Exercise objective — Determine the number of lines of the records below that include "computer". Respond with the number and no other text.

******************************

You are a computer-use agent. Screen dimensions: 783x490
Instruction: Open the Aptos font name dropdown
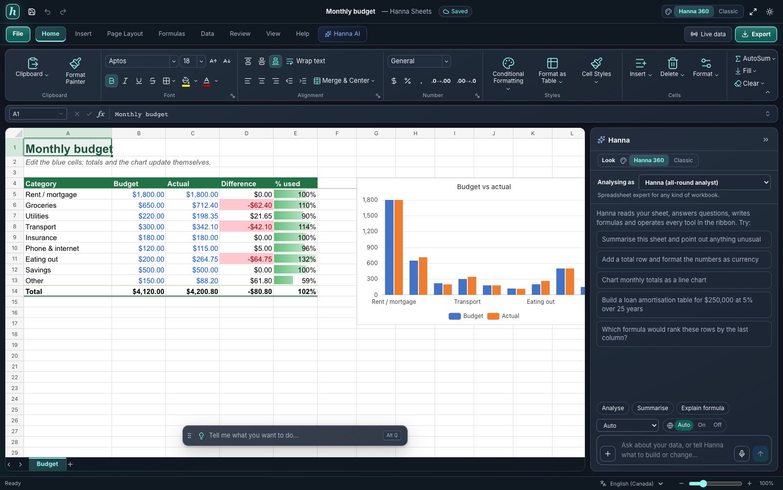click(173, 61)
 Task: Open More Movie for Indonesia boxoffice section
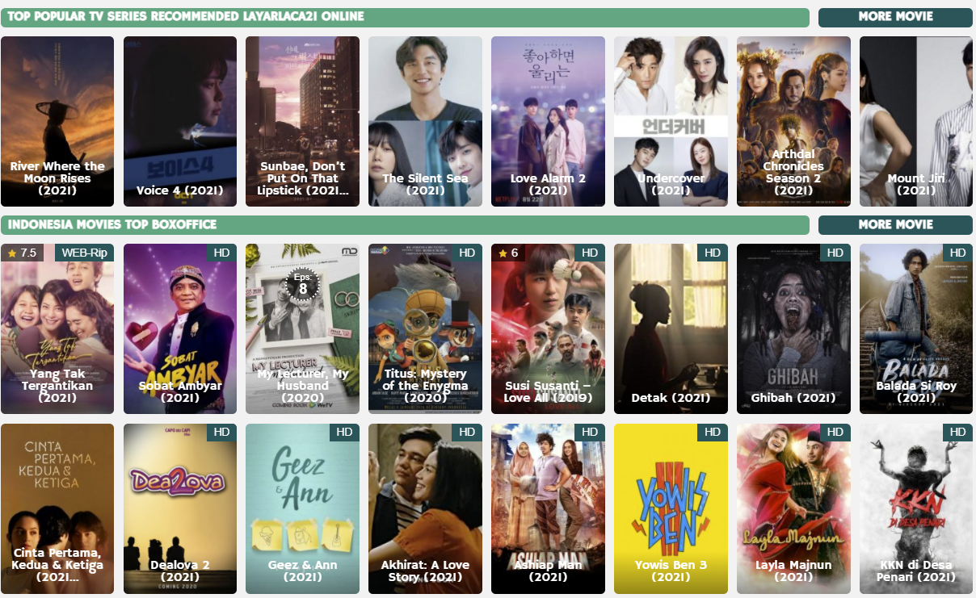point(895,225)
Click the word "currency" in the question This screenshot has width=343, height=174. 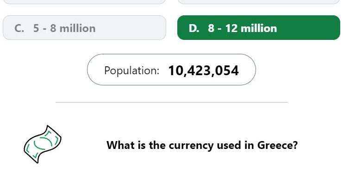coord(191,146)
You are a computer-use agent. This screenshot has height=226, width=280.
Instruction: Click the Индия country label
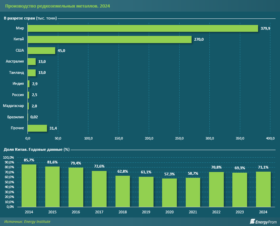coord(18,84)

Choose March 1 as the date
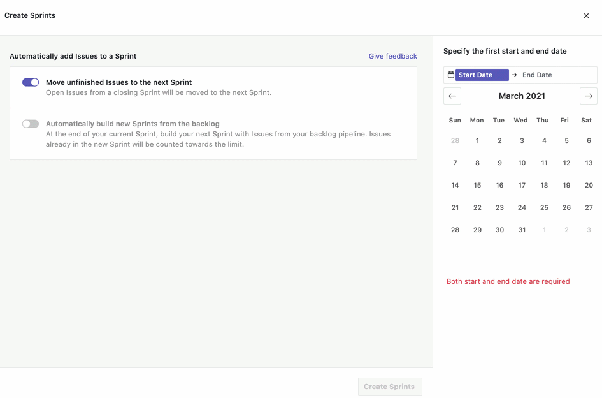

******************************

Output below — 2